In Argentina, the Tooth Fairy is Raton Perez, who is a kind mouse. When a child loses a tooth, they put it in a large glass of water and they keep the glass on their nightstand next to their bed. As they sleep, Perez comes into the child’s room, drinks the water, takes the tooth, and leaves a gift in the glass for the child. The gift is usually money or candy.
In Mongolia, the children have a tooth tradition instead of a Tooth Fairy. When they lose their tooth, they put the tooth in a piece of fat or in a piece of meat and they feed it to a dog. They do this because they want their teeth to grow and become as strong as dog’s teeth. If there isn’t a dog around, the children will bury their teeth under a tree and wish for strong roots.

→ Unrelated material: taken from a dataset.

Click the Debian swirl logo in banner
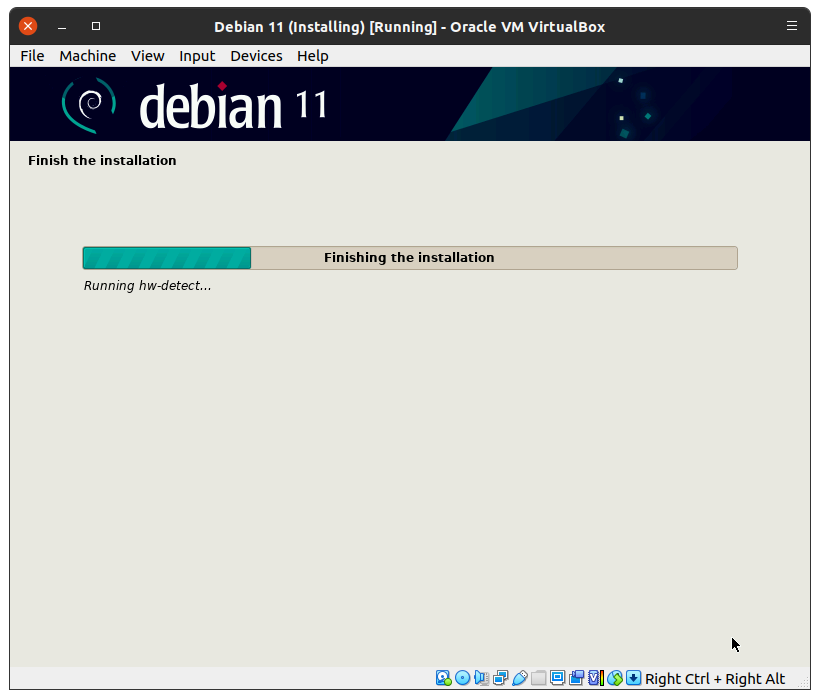820x699 pixels. click(x=89, y=104)
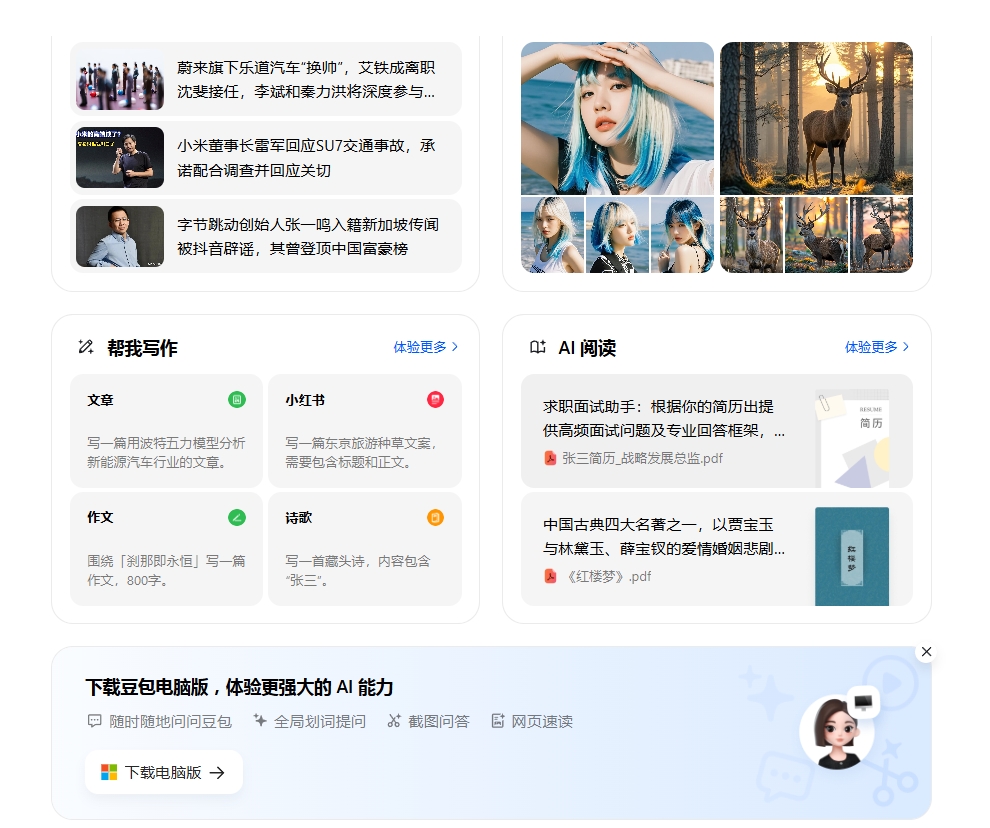Click the 帮我写作 pen icon
The width and height of the screenshot is (990, 828).
[x=86, y=347]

In France, the Tooth Fairy is a kind mouse named La Bonne Petite Souris. As the child sleeps with their tooth underneath the pillow, Petite Souris will visit and replace the tooth with candy or money.
In Turkey, the children and parents participate in a tooth tradition rather than having a Tooth Fairy. When a child loses a tooth, their parents use it to wish for a bright future for their child. They believe that if they bury the tooth in a special place, their dreams for their child will come true. For example, if they want their child to be a great soccer player, they will bury the tooth in a soccer field. If they want their child to go to dental school, they will bury the tooth in the ground by a dental school.
In El Salvador, the Tooth Fairy is a small rabbit. When the child loses a tooth, they put it under their pillow and they wait for the rabbit. As they sleep, the rabbit will visit them and replace the tooth with money.